DIRECTION: Reproduce every one of the entries below word for word, omitting the pictures from your answer.

SUPPLIED MATERIAL:
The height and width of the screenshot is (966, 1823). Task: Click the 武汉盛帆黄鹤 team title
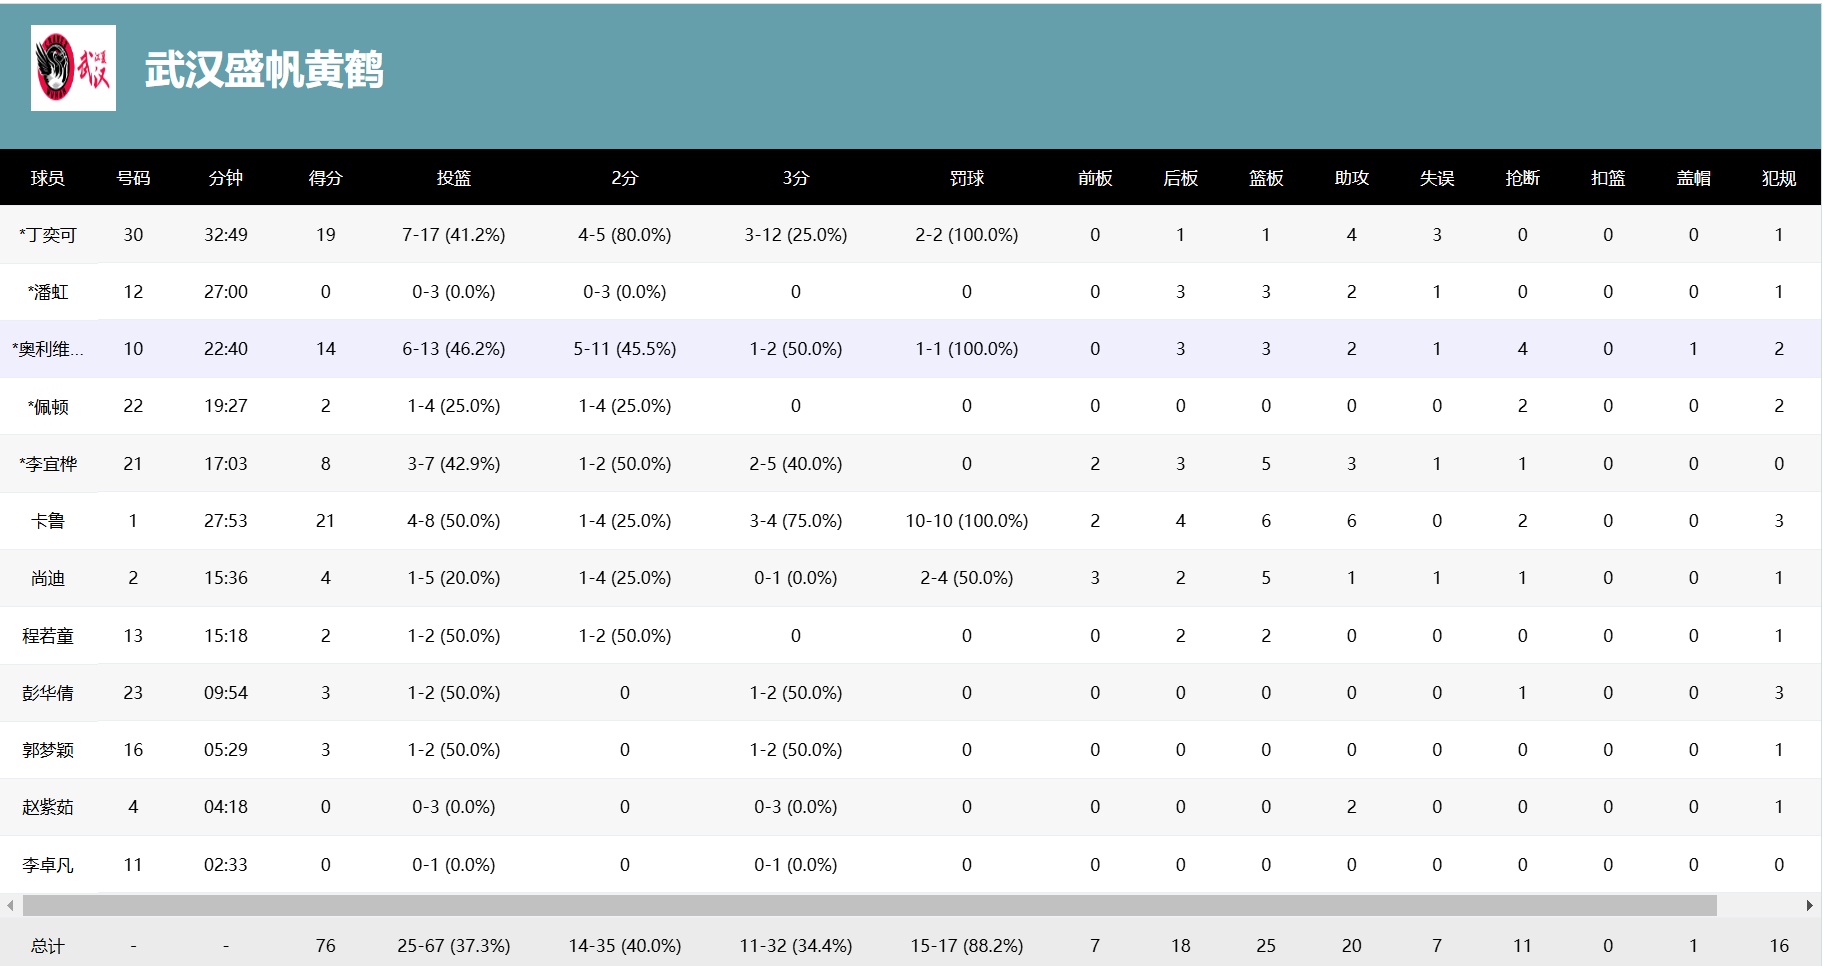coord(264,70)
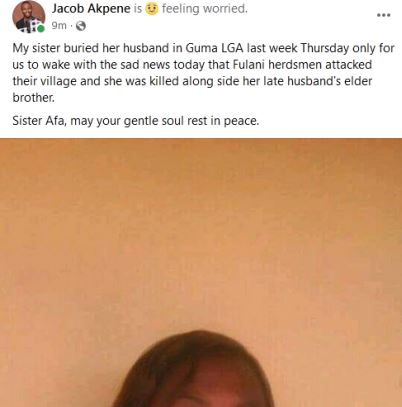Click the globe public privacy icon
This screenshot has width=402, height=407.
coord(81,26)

OUTPUT FOR THIS EXERCISE:
The height and width of the screenshot is (966, 1823). Task: Click the 武汉盛帆黄鹤 team title
coord(264,70)
Click the globe public privacy icon
This screenshot has width=402, height=407.
coord(81,26)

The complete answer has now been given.